イスラエルには預言者がたくさんいたようです。預言者とは、神の啓示を受け,神の名によって語る人を指します。その預言者が、『主は言われる』と語りながら、実に神様が語っていないことを預言していると神様がエゼキエルに言うわけです。これでは、預言者ではなく偽預言者としか言いようがありません。偽預言者は、どうしてそのような事を預言するのでしょうか? 神様が語っていないことを語っているのであれば、それを語ったのは誰なのでしょうか?偽の預言者自身か、偽預言者にそのような指示をしている人がいるということだと思われます。語っていること自体が、根拠がないことです。そうであれば、イスラエルの民を脅すか、喜ばすかを選べば、食べていくには困らなかったでしょう。でっち上げで民の心理をもてあそびながら、それがばれないように成就するまで預言し続けるのです。そして、それがイスラエルの民にとって何になるかと言えば、何の役にも立ちません。

2.漆喰を上塗り

 むなしい幻を見る預言者たちと、欺きを占う占い師たちは、イスラエルの民にも入れられず、イスラエルの土地に入ることも出来なくすると神様は言われます。そうすると、私が主であることを知る様になるだろうとも言われました。

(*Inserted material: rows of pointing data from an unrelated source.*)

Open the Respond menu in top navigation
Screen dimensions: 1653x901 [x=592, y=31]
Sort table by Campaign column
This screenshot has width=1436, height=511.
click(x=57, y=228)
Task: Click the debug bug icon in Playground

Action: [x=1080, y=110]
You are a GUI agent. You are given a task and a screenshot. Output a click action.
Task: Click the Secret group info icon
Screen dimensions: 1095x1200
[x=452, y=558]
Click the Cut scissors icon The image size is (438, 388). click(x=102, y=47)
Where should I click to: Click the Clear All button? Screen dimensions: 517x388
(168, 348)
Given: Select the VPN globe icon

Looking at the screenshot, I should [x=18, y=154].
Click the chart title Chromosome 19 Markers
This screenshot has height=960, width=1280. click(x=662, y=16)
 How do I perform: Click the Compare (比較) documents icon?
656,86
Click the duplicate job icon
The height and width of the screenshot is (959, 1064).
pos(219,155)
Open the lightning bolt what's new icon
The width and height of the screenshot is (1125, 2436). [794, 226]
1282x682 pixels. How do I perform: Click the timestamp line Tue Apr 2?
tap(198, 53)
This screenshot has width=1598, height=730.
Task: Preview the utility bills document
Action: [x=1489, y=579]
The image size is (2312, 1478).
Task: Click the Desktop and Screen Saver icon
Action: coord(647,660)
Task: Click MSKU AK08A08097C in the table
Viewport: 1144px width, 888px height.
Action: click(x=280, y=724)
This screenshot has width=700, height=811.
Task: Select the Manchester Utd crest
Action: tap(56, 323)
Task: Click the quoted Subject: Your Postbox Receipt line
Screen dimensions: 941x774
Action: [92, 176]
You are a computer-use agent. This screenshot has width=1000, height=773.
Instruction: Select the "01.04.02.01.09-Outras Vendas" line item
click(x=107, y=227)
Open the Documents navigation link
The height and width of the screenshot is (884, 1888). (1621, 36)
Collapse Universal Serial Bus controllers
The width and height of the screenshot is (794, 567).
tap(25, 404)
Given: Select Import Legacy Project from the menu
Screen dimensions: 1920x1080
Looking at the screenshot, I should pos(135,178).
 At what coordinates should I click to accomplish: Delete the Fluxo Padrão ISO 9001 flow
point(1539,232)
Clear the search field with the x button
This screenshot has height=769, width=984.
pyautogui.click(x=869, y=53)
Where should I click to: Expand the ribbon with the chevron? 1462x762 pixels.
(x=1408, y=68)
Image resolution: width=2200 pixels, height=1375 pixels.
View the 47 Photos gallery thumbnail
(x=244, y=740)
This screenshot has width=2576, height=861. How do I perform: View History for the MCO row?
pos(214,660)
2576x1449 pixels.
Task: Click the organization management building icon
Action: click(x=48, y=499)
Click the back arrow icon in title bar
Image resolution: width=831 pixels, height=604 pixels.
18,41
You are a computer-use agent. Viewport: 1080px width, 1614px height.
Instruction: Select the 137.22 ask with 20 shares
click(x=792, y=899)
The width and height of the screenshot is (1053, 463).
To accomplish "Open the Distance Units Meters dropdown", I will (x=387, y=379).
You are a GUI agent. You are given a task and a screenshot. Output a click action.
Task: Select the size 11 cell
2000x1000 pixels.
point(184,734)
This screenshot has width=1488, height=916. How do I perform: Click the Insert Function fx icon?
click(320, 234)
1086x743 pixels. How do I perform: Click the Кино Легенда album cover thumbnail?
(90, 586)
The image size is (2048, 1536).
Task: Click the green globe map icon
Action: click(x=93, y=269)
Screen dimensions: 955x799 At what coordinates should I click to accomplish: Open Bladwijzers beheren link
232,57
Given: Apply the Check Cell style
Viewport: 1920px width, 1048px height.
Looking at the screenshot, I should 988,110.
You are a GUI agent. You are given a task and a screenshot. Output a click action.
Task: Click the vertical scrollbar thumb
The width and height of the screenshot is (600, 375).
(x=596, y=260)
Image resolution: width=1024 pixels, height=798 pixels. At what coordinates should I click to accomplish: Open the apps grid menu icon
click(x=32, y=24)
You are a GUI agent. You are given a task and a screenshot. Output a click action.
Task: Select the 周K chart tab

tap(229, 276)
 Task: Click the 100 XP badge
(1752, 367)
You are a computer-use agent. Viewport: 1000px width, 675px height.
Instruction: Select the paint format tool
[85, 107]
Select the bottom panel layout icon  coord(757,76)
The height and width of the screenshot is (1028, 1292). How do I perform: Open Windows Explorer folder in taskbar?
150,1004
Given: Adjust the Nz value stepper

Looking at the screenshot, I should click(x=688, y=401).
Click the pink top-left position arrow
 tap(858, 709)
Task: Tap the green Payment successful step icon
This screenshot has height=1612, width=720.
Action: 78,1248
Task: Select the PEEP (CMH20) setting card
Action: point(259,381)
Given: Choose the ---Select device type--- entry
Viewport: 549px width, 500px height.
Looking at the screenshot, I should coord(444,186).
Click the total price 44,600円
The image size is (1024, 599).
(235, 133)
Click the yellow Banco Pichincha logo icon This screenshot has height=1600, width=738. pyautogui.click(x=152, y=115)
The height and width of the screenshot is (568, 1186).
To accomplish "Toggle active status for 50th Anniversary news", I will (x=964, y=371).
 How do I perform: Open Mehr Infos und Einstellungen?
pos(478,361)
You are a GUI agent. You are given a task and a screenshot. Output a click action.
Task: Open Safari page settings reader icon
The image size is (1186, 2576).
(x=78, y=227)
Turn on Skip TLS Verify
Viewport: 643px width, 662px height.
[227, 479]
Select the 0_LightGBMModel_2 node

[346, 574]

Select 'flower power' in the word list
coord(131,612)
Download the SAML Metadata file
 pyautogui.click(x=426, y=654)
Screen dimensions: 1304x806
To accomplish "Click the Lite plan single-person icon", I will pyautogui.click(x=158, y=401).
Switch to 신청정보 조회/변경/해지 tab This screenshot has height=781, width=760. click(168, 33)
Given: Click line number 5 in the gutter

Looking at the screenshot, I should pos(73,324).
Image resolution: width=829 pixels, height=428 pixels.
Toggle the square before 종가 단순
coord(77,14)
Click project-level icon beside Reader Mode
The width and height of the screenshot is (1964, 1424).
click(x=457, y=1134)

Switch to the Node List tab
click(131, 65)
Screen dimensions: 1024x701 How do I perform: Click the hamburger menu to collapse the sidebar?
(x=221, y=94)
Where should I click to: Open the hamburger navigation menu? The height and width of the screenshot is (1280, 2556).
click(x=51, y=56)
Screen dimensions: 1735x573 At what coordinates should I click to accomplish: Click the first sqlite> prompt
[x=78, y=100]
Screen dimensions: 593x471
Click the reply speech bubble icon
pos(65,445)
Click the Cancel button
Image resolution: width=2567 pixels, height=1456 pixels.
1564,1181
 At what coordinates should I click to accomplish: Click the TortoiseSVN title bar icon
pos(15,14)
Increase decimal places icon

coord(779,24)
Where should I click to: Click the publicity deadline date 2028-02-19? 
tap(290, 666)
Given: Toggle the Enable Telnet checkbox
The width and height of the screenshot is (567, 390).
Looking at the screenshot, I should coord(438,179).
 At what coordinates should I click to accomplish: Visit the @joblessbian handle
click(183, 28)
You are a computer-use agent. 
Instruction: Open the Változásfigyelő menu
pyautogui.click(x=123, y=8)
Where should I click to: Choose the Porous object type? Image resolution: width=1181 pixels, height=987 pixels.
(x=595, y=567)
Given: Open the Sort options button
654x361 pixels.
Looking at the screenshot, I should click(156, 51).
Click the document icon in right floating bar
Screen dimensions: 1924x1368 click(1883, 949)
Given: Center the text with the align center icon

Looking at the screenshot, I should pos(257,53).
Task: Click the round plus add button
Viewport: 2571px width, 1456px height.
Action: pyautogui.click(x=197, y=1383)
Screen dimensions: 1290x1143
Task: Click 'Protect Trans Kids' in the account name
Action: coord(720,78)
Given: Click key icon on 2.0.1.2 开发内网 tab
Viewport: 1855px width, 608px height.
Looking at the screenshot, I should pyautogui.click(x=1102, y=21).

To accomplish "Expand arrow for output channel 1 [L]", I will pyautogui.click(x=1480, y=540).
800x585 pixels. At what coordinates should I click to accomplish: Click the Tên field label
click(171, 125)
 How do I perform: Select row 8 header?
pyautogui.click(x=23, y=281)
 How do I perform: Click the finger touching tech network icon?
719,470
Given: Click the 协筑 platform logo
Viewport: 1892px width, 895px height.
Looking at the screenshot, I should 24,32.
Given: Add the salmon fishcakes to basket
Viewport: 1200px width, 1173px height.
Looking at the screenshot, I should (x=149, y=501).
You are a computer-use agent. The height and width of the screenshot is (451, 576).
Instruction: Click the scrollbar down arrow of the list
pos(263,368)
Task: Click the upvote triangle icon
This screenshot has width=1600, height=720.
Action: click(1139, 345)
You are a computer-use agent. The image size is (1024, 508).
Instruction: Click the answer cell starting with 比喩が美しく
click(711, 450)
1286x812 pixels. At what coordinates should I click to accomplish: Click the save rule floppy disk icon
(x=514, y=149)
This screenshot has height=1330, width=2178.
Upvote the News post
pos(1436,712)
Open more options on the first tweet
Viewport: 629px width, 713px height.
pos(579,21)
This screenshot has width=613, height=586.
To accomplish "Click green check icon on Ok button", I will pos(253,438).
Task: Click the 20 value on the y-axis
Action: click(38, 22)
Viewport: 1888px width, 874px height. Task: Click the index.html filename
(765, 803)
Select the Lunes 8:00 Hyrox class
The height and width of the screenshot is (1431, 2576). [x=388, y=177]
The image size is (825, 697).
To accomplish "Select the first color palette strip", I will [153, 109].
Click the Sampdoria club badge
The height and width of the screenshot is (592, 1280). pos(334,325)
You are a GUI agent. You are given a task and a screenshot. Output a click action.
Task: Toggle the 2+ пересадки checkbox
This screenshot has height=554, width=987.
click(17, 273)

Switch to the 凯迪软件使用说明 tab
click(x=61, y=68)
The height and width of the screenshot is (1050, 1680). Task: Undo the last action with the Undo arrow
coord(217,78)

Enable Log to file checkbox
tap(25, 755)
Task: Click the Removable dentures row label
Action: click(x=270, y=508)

 平和でないのに「平和だ」と偽預言者は言います。それは、壁の下塗りが出来ていないのに、仕上げの漆喰を塗った壁と同じです。そもそも、平らではないので、乾き方が均等になりませんからひび割れてしまいます。そればかりか、壁の強度を出す下塗りが無いので壁がたわみやすく、すぐに割れてしまいます。豪雨や突風に耐えられない、お化粧部分だけを漆喰で上塗りしても、そのような事は時間と共にばれてしまいます。それなのに、なぜ空しい幻を見て嘘の預言をするのでしょうか?

3.すべてを破壊する

 神様は、爆風を起こし、豪雨を降らせ、雹を石の様に降らせ、その漆喰の壁すべてを壊すと言われます。つまり、平和でないのに平和だという意識を無くさせるような、平和でない出来事に直面させるということです。この神様の言葉をエゼキエルに預けることによって、偽の預言者へこのように伝えさせるのです。

『災いだ、人々の魂を捕らえようとして、どの手首にも呪術のひもを縫い付け、どんな大きさの頭にも合わせて呪術の頭巾を作る女たちよ。お前たちはわたしの民の魂を捕らえ、自分たちの仲間の魂を生かしておこうとする。13:19 お前たちは、ひと握りの大麦とひとかけらのパンのゆえに、わが民の前でわたしを汚し、欺きの言葉に聞き入るわが民を欺くことによって、死ぬべきではない者を殺し、生きるべきではない者を生かしている。』

4.わが民を救い出す

 神様は言われます。これは預言者エゼキエルを中心としたイスラエルの国家再興の業を始めるとの宣言でもあるのです。→ 神を信じる民の魂を呪術のひもでとらえたが、そのひもを引きちぎり、偽預言者たちが捕らえた民の魂を解き放つ。頭巾もそうである。今後二度と民の魂を捕らえることが出来ないようにしよう、神に従うものを苦しめ、神に逆らうものの手を強めることがないように。だから、もう偽預言者たちと占い師たちは、幻を見ることはできなくなり、神様が主であることを知るようになるだろう。